Wohnen: In Genossenschaftswohnungen sieht man wieder mehr Holz. Der natürliche und nachwachsende Rohstoff gilt als ökologisch. Wie nachhaltig ist eine Küche, die aus viel Holz besteht?

Jörg Watter: Holz ist ein grossartiges Material. Für die Nachhaltigkeit einer Küche ist aber entscheidend, aus welchem Holz die Küche besteht und wie es verarbeitet wurde. Auch bei Küchen mit Kunststofffronten ist der Holzanteil gross, weil darunter verleimte Holzplatten stecken. Solche Küchenmöbel kann man aber schlecht reparieren und ausbessern, zum Beispiel, wenn Griffe abfallen, Scharniere ausbrechen oder Oberflächen beschädigt sind. Dadurch verkürzt sich ihre Nutzungsdauer. Zusätzlich kann man diese Materialien, wenn die Küche am Lebensende angelangt ist, nicht rezyklieren oder weiterverwenden. So wandern die meisten Küchen der grossen Möbelhäuser ins Sperrgut und werden verbrannt.
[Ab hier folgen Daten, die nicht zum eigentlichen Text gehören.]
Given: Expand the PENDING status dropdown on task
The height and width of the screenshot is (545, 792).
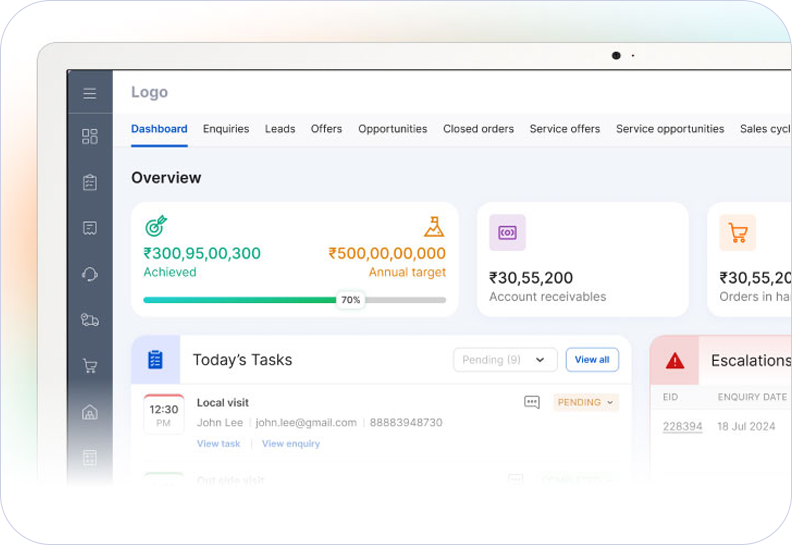Looking at the screenshot, I should 586,402.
Wie sieht es bei Massivholzküchen diesbezüglich aus?

Massivholzküchen weisen andere Qualitäten auf. Sie sind sehr langlebig. Das hat den Vorteil, dass man den höheren Preis, den man für sie bezahlt, nicht über fünfzehn Jahre abschreiben kann, sondern über dreissig und mehr. Bei Flecken oder Schäden kann man das Holz abschleifen, die Teile reparieren oder ersetzen und schliesslich wiederverwerten. Seit 1993 habe ich zu Hause selbst eine Massivholzküche. Vor ein paar Jahren haben wir die Fronten abgeschliffen, Türen durch Schubladen ersetzt und die Beschläge erneuert. Wir konnten also Anpassungen vornehmen, ohne eine neue Küche kaufen zu müssen. Ein wertvoller Nebeneffekt ist zudem, dass Holz Feuchtigkeit aufnehmen und wieder abgeben kann und auf diese Weise das Innenraumklima reguliert.
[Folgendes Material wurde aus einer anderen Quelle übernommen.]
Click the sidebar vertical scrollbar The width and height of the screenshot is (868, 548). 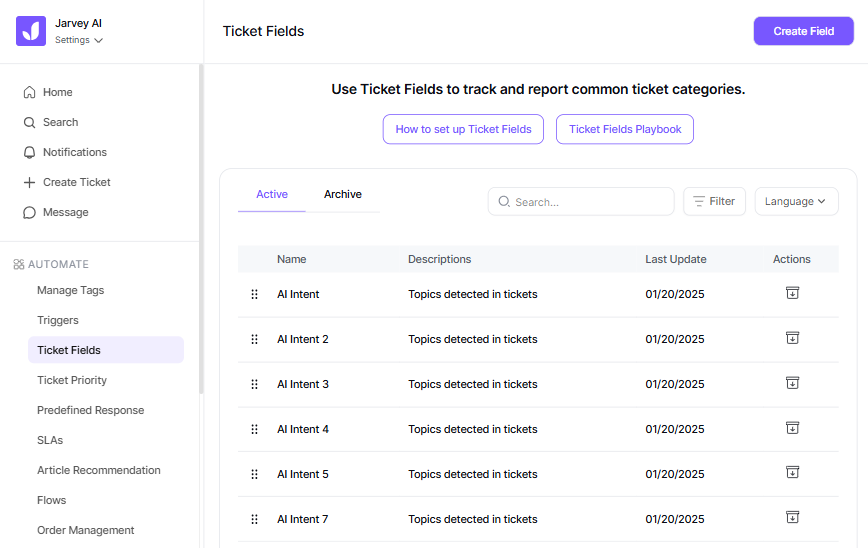click(x=201, y=230)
Was sind weitere Kriterien für Nachhaltigkeit?
Wenn die Küchenbauer heimische Hölzer aus der Region verwenden, bleiben die Transportwege kurz. Wichtig ist aber auch, dass die Hölzer nicht mit Lösungsmitteln oder Formaldehyd belastet sind. Diese Schadstoffe kommen bei der Herstellung von Span- und Faserplatten häufig zum Einsatz.

Woher stammt das Holz, das in Holzküchen verbaut wird?
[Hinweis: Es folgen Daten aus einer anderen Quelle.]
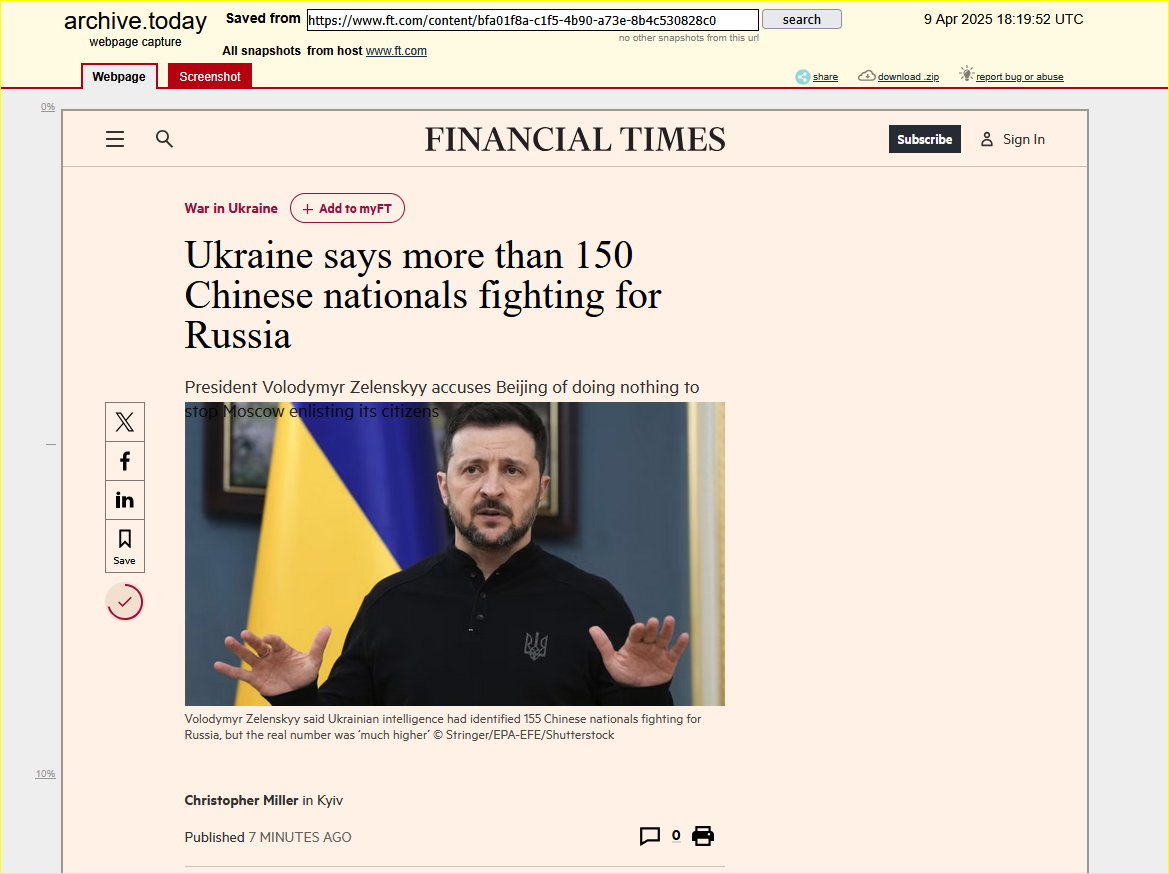Jump to the 10% page position marker
Viewport: 1169px width, 874px height.
[45, 773]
Das ist schwierig zu sagen. Der Holzhandel ist stark internationalisiert, und es ist nicht selbstverständlich, dass das bestellte Holz aus nachhaltiger Forstwirtschaft stammt. Wenn man kein Birkensperrholz aus Sibirien bekommen möchte, ist es also wichtig, bei der Wahl des Holzes nicht nur auf den Preis zu schauen, sondern vom Küchenbauer auch ein Herkunftszertifikat zu verlangen. Gängige Holzlabels wie FSC und PEFC bieten eine gewisse Sicherheit bei der Auswahl. Wenn man auf Schweizer Holz (HSH) setzt, kann man wenig falsch machen.

Gewisse Küchenfirmen geben an, ihre Küchenmöbel klimaneutral herzustellen. Um Emissionen zu kompensieren, kaufen sie Klimazertifikate oder unterstützen ökologische Projekte. Ist das ein Schritt in die richtige Richtung oder Augenwischerei?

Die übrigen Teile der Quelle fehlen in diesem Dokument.